За месяцы, прошедшие между «Сторк-клубом» и пляжем Пойнт-Плезант, Джерри успел наверстать упущенное: прочел всего Юджина О’Нила. Он сплоховал, сделав Уне комплимент насчет ее «раздвинутых ножек» (хотел-то сказать «раздвинутые зубки»), и кончилось тем, что Уна опрокинула свой стакан с пивом на столик «Тики-бара». Он расхохотался, вытирая лужу рукавом рубашки. Впервые она спустилась на землю со своей луны. Они – двое инопланетян с застывшими минами: она надута, он напряжен. Мать и ее подруга допили чай со льдом, встают, пора домой. Наконец-то они посидят спокойно, выпьют спиртного тет-а-тет под мелодию Бенни Гудмена, льющуюся из потрескивающего радиоприемника. Она смотрит на его руки с длинными тонкими пальцами. Ей хочется потрогать одну из больших ладоней, лежащих на столе: они кажутся такими ласковыми, проверить бы, говорит она себе. В шестнадцать лет накрыть своей ладошкой руку парня ни к чему не обязывает. В сорок это куда серьезнее. Она уже готова это сделать, но тут он укоризненно хмурится:
– Извини, что я опять об этом, но… что это за фигня с «Дебютанткой года»? Ты дала согласие, чтобы «Сторк-клуб» делал на тебе свою рекламу?

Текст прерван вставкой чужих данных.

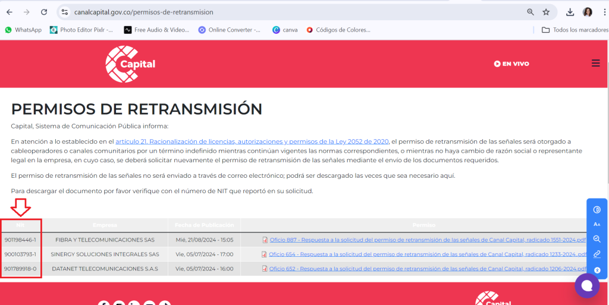This screenshot has width=609, height=305.
Task: Click the accessibility person icon
Action: point(597,269)
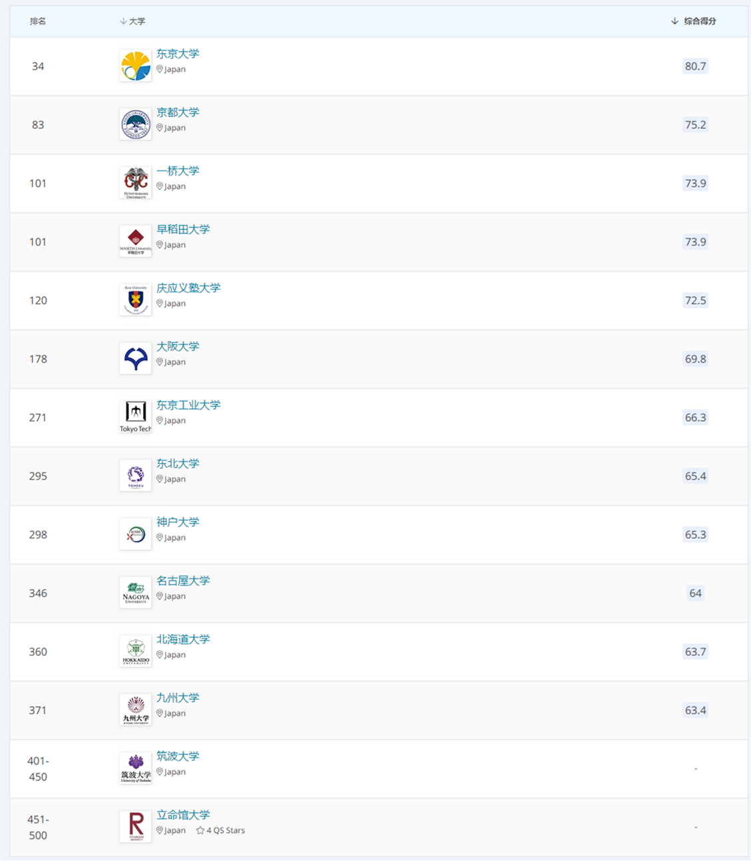
Task: Select the Keio University shield logo
Action: point(136,300)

– Э-э… Нет, то есть да, мои друзья все устроили… Я знаю, это смешно… Из-за того маскарада мой отец теперь думает, что я пользуюсь его именем забавы ради и чтобы меня везде приглашали… и это чистая правда! Он меня знать не хочет, так пусть хоть его имя мне пригодится, верно? Все равно он мне за всю жизнь и двух слов не сказал, так что, если он не будет больше со мной разговаривать, ничего не изменится. Вот, смотри, какое письмо он мне прислал.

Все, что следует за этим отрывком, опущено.